As annoying as this week was for someone who harbored a naive hope that perhaps this time would be different and the Wizards were doing everything the right way, it was genuinely great to have my favorite team back in the national news and have an excuse to talk Wizards with dozens of old friends for the past 96 hours. I can’t imagine one day saying to any of them, “Actually, just FYI, I’m out for life at this point and don’t have any emotional investment in what that team does anymore.”

At any given time, most diehard sports fans are both sides of the bus meme at the top of this article. We obsess over marginal decisions, worry about things we can’t control, and particularly in D.C., it’s easy to get fatalistic and cynical. Clearly that’s where I’ve been for most of the week. But let me look at the sunny side in at least two respects.

First, crushing the Trae deal is easy and deserved, but it probably undersells how much better the team will look with a capable 28 year-old point guard who can attract multiple defenders and create great looks for everyone else on the floor. He’s not perfect, he would not have been my choice, and the contract is genuinely atrocious to an almost inexplicable degree (player option in year four!), but the Wizards can afford it. Trae will be an upgrade over every point guard they’ve had for the past 10 years. Dybantsa, meanwhile, is 19 years old with incredible size and skills. Who knows what his future will look like four or five years from now, and he’s joining a team with Young, Alex Sarr, Anthony Davis, Tre Johnson, Kyshawn George, Will Riley, and Justin Champagnie—half those players have never won 25 games in an NBA season and most of you have probably never seen them play, but I swear, there’s suddenly a lot to work with in D.C.

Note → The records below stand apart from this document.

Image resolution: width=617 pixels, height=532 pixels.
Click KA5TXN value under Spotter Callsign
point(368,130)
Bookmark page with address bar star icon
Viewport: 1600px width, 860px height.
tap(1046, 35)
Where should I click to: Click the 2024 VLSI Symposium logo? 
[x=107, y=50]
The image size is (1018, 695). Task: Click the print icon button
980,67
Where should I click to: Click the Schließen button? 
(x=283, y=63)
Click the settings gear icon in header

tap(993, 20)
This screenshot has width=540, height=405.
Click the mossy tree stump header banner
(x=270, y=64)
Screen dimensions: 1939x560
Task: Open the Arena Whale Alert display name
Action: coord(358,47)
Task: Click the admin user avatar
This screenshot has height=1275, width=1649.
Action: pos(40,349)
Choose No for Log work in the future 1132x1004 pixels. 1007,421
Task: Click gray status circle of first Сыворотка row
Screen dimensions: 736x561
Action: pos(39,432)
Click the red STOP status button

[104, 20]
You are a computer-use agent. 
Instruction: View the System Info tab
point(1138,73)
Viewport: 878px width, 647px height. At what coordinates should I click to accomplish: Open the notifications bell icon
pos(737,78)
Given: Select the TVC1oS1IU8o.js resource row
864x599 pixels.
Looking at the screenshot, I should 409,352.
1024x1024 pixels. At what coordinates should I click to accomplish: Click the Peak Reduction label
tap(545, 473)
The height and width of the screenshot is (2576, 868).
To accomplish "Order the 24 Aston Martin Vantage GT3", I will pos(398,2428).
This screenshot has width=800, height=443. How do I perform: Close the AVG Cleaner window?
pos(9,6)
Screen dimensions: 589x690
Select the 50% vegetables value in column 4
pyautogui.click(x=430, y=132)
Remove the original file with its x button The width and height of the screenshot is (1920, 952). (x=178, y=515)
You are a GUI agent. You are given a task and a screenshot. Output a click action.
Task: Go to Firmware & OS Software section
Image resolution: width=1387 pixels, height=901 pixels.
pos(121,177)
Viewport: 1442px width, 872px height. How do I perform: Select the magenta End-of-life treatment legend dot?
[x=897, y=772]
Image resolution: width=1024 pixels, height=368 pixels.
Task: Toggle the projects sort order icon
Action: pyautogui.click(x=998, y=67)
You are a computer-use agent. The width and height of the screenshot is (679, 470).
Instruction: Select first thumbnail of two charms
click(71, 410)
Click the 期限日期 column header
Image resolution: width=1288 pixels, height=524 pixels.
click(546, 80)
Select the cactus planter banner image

Second, and more importantly, the mistakes are really not that serious. They’re often hilarious. And what matters more is a community of friends that spent all week talking themselves into A.J., commiserating over Trae, and counting the days until the summer league opener against Darryn Peterson and the Jazz on July 9th. Whatever happens from here, they will be there watching and overreacting, and so will I. Opening night in October is going to be genuinely thrilling for the first time in more than a decade.

Rather than permanently renouncing the Wiz, I found myself reaffirming my fandom as the week went on and planning to hit games with friends who are visiting in the fall. Bandwagoning as a Wolves fan has been fun the past few years, but it’s time to do it in Washington again. Here, I’m reminded that throughout John Wall’s prime I was publicly agitating to fire Ernie Grunfeld and Randy Wittman, I was mostly right, the team underachieved in predictable ways, and that era gave me some of the best in-person sports memories of my lifetime.

This team, on paper, has way more talent than those Wall teams ever did. I’m definitely not getting off the bus now.